In the rare situation where code in one language gets recognized as code in some other language, the worst that can happen is that the syntax coloring will not be adequate, as it would be based on the wrong list of keywords. However, when that happens, the author can always edit the language code in the opening PRE tag to fix things. Remember, the logic presented here should be applied only while pasting; once pasted, the text can still be edited, e.g., HTML tags could be added to apply bold or italics to some parts of the pasted code.

In some cases, snippets have to be handled as text, even when they look like code, or vice versa. So, it is probably wise to provide a three-way choice (auto, code, text) to enforce a specific behavior; obviously, I would recommend "auto" as the default. "text" could be used to copy-paste an existing code block, with PRE tags, and possibly bold and italics tags, already present. And, "code" could be used for anything that does not get recognized as code, but deserves the background color and the non-proportional font that come with PRE tags.

The Test Bench

The environment used is the Microsoft .NET Framework (version 2.0 or above) and the C# programming language. The test bench consists of a Form with:

  • A row of Buttons at the top; most of them mimic a paste action of some built-in code snippets, which I used during development and testing.
  • A TextBox in the middle left; this is where you can type text, as well as paste snippets from the Clipboard. The typing is handled directly by the TextBox; "CTRL/V" is the one exception as it gets intercepted and passes the clipboard text to the LPCodeRecognizer class, and either simply pastes (when null gets returned, indicating no recognition), or adapts the text like this:
    • adds PRE tags with the proper language attribute;
    • optionally reduces the number of tabs to the left of the lines;
    • HTML-encodes special characters such as < > &
  • A WebBrowser in the middle right; this is where the content of the TextBox is shown; it acts like a preview window, as it gets updated once a second as long as the TextBox content is being changed.
  • A ListBox at the bottom; here, all log messages get displayed, so we can see how a snippet scores for each of the supported programming languages.

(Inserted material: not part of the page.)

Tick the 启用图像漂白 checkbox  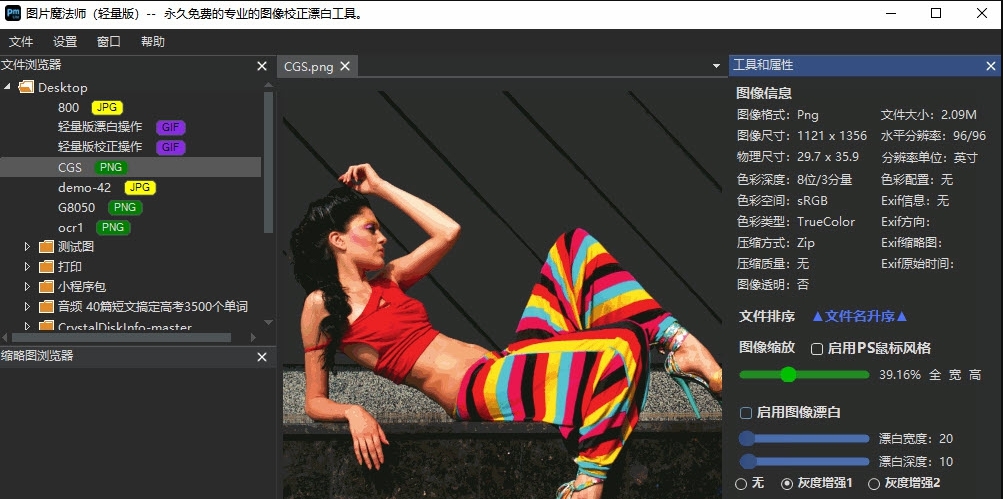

Note: the major controls can easily be resized as they are anchored to a couple of SplitContainers.

LPCodeRecognizer1.jpg

The Code

The major parts of the code are:

  • Language classes: each of the LanguageXxx classes that inherit from the base class Language holds the characteristics of a single programming language or a group of languages with similar syntax; a static List AllLanguages keeps track of all instances, and a public CreateAllLanguages() method creates and initializes those instances. From a user's perspective, and assuming all required languages have been provided, all that is relevant is the Name property which returns a string with the language name, such as "cs" for C#.
  • Class LPCodeRecognizer: a static class with one important method:
  • // Gets the Language used in some text.
    // (input)  string text: the text or code snippet,
    //          with line breaks (any of \r, \n, \r\n), not HTML-encoded.
    // (input)  List languages: the language descriptions.
    // (output) int trust:  a number in the range [0,100]
    //                      indicating how trustworthy the result is
    // (return) Language:   the Language describing the main programming language, 
    //                      or null when unknown/undecided
    
    public static Language Recognize(string text, List<language> languages, 
                                     out int trust);

    Most of the code is simple character and string manipulation; Regular Expressions are not used as I needed a lot of state, and wouldn't know how to handle that efficiently using the Regex class.

  • An Untabber.ReduceLeftTabs() method is optionally called before text gets pasted into the TextBox. It checks the text line by line, and determines how many tabs could be removed at the left hand side, then removes them. It ignores empty lines, and does not remove any spaces, as it does not know how many spaces correspond to a tab in the original source. The net result is typical code snippets get moved as far to the left as possible, reducing the overall width when pasted inside PRE tags. The test bench has a checkbox to optionally disable this feature.
  • An HtmlConverter.ToHtmlDocument() method converts the TextBox content to an HTML document for display in the WebBrowser and optional dumping with the "Dump HTML" button. The converter mimics to some extent what a CodeProject editor window does; most importantly, it turns newline characters into break tags. It does not filter unacceptable words or HTML tags, nor does it deal with smileys or hyperlinks. Its only purpose is to give a simple preview in the WebBrowser.

Conclusion

A few simple rules suffice to give an extremely good text/code decision and a good estimate as to what the main programming language is in a code snippet. Applying LPCodeRecognizer to the paste action in a message editor can yield fully automated code pasting: adding PRE tags added, recognizing the language, HTML encoding, etc., are all automated. And, whenever the author isn't satisfied, he can still edit the text or code afterwards.

Let us hope something like this gets built into all the CodeProject editors (starting with the forum editor), and missing PRE tags will soon become a thing of the past!

History

  • Version 1.0 (11-Dec-2009): Original version.
  • Version 2.0 (05-Jan-2010): Some languages grouped together; improved criteria; more samples; better results.
  • Version 2.1 (07-Jan-2010): Bug fix: single-line snippets must always be considered text.
  • Version 2.2 (22-Feb-2010): Support for C# 3.0; relevant lines versus real lines; counting semi-colons + comma's.

License

This article, along with any associated source code and files, is licensed under The Code Project Open License (CPOL)